Reproduce verbatim the portion of the article below on the dollar and China's currency from "Things are heating" to "Mae (FNM ).".

_Selected excerpt:_
────────────────────
Team Bush's Tightrope Walk on China

When it comes to the yuan's value, the White House has to balance domestic political pressure against the dangers of a weaker dollar

By David Ethridge

Is the Bush Administration still behind the "strong dollar"? Treasury Secretary John Snow continues to give lip service to the long-stated policy -- while at the same time supporting the view that the value of the dollar is best set by market forces, with formal intervention kept to a minimum as a policy tool.

His boss may not be on the same page, though. President Bush says the goal of free trade also means "fair" currency policies from abroad. That's a veiled call for China and other Asian countries to move away from direct pegs or other manipulative practices to keep their currencies weaker than market forces would dictate.

Look for more rhetorical maneuvering in Washington in the months ahead. The ongoing loss of U.S. factory jobs –- which some industry and labor groups attribute in part to exporters like China keeping their currencies artificially depressed vs. the greenback -- has made the dollar/foreign exchange issue more of a political flashpoint for the 2004 Presidential election (see BW Online, 10/3/03, "Is the Job Drain China's Fault?"). Team Bush has already persuaded the Group of Seven industrial powers to back a broad call for more flexible exchange rates to fix the global-trade imbalances -- and to avoid protectionist measures from Congress.


  Things are heating up in Congress as well. A bipartisan group of U.S. senators has requested the Treasury Dept. to investigate if China, in particular, is unfairly manipulating its currency for export advantage. Treasury, under Section 3005 of the U.S. Omnibus Trade & Competitiveness Act of 1988, issues an annual review to Congress on international economic and foreign exchange (forex) policies of other countries for this very purpose.

Snow was scheduled to testify on Oct. 16 before the Senate Banking Committee about forex issues, but that has been postponed in order for the Secretary to speak on another pressing topic: reform of government-sponsored enterprises (GSEs) like Freddie Mac (FRE ) and Fannie Mae (FNM ).

The postponement may well delay the release of Treasury's biannual report on forex which was set for Oct. 15 amid speculation that the U.S. government might list China and perhaps other Asian countries (i.e., Japan) as "foreign exchange manipulators." Such a pronouncement could make forex speculators more inclined to sell the dollar vs. the Japanese yen as the main proxy for the Asian bloc, on the view that Japanese monetary authorities may temper their high profile dollar-yen intervention.


  Of course, whether the dollar's value is "fair" or "strong" is a relative notion from a policy perspective. As it stands, the greenback remains at a relatively high level vs. other currencies. While the narrow Finex dollar index (which tracks the greenback vs. the currencies of six major U.S. trading partners, though it's heavily weighted toward the euro) has fallen 24% from its 2002 peak, the Federal Reserve's broader trade-weighted index (TWI) has lost less than 11% of its value, compared to a near 50% appreciation from early 1995 to the early 2002 high. Moreover, the dollar's inflation-adjusted broad TWI is down only 8% from a year ago and is still more than 20% higher than its 1995 cycle low -- hardly a major collapse.
────────────────────
_Raw data:_
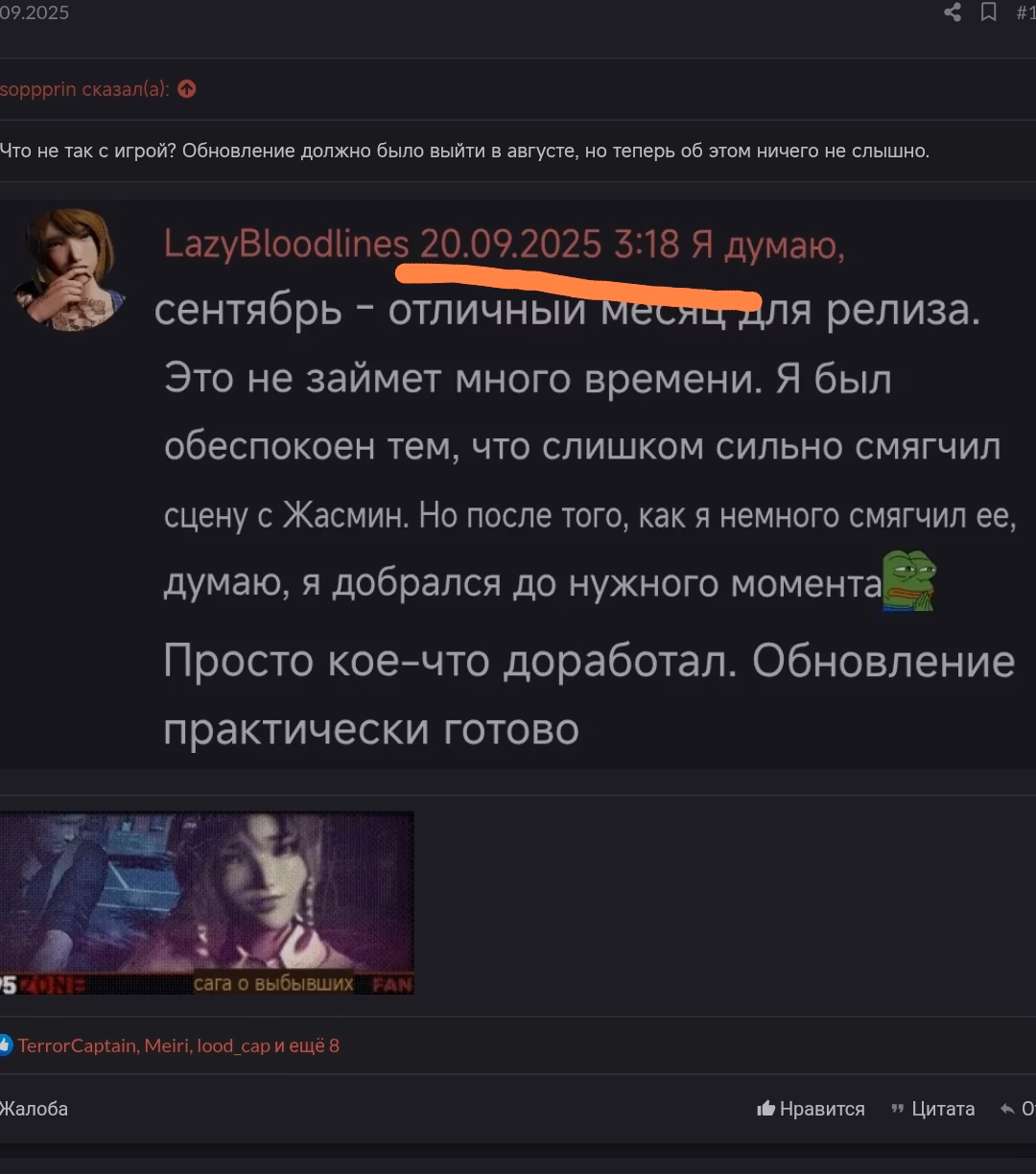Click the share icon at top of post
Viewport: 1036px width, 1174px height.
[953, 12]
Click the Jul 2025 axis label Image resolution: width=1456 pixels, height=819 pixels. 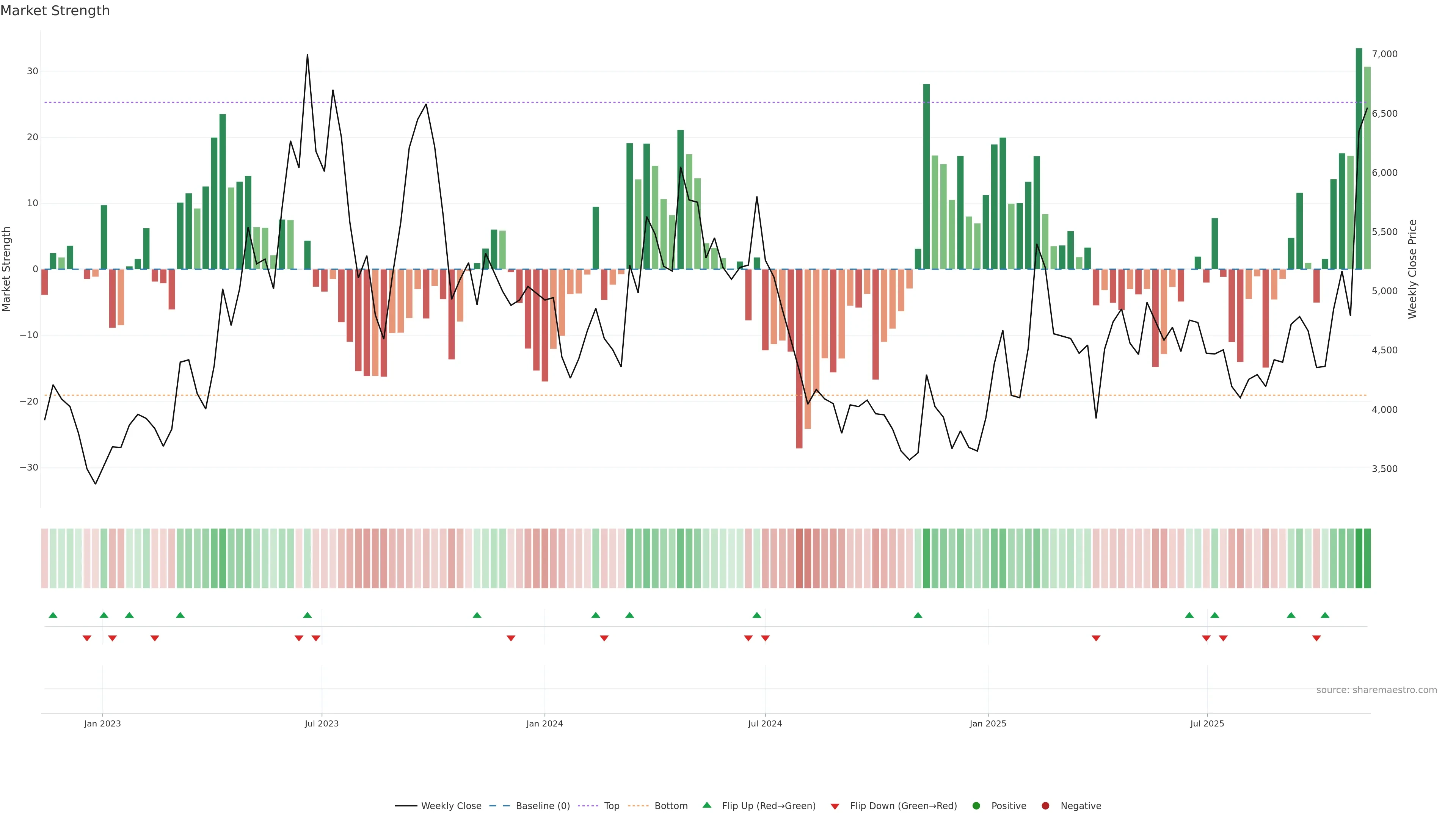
────────────────────
_Worked answer:_
Things are heating up in Congress as well. A bipartisan group of U.S. senators has requested the Treasury Dept. to investigate if China, in particular, is unfairly manipulating its currency for export advantage. Treasury, under Section 3005 of the U.S. Omnibus Trade & Competitiveness Act of 1988, issues an annual review to Congress on international economic and foreign exchange (forex) policies of other countries for this very purpose.

Snow was scheduled to testify on Oct. 16 before the Senate Banking Committee about forex issues, but that has been postponed in order for the Secretary to speak on another pressing topic: reform of government-sponsored enterprises (GSEs) like Freddie Mac (FRE ) and Fannie Mae (FNM ).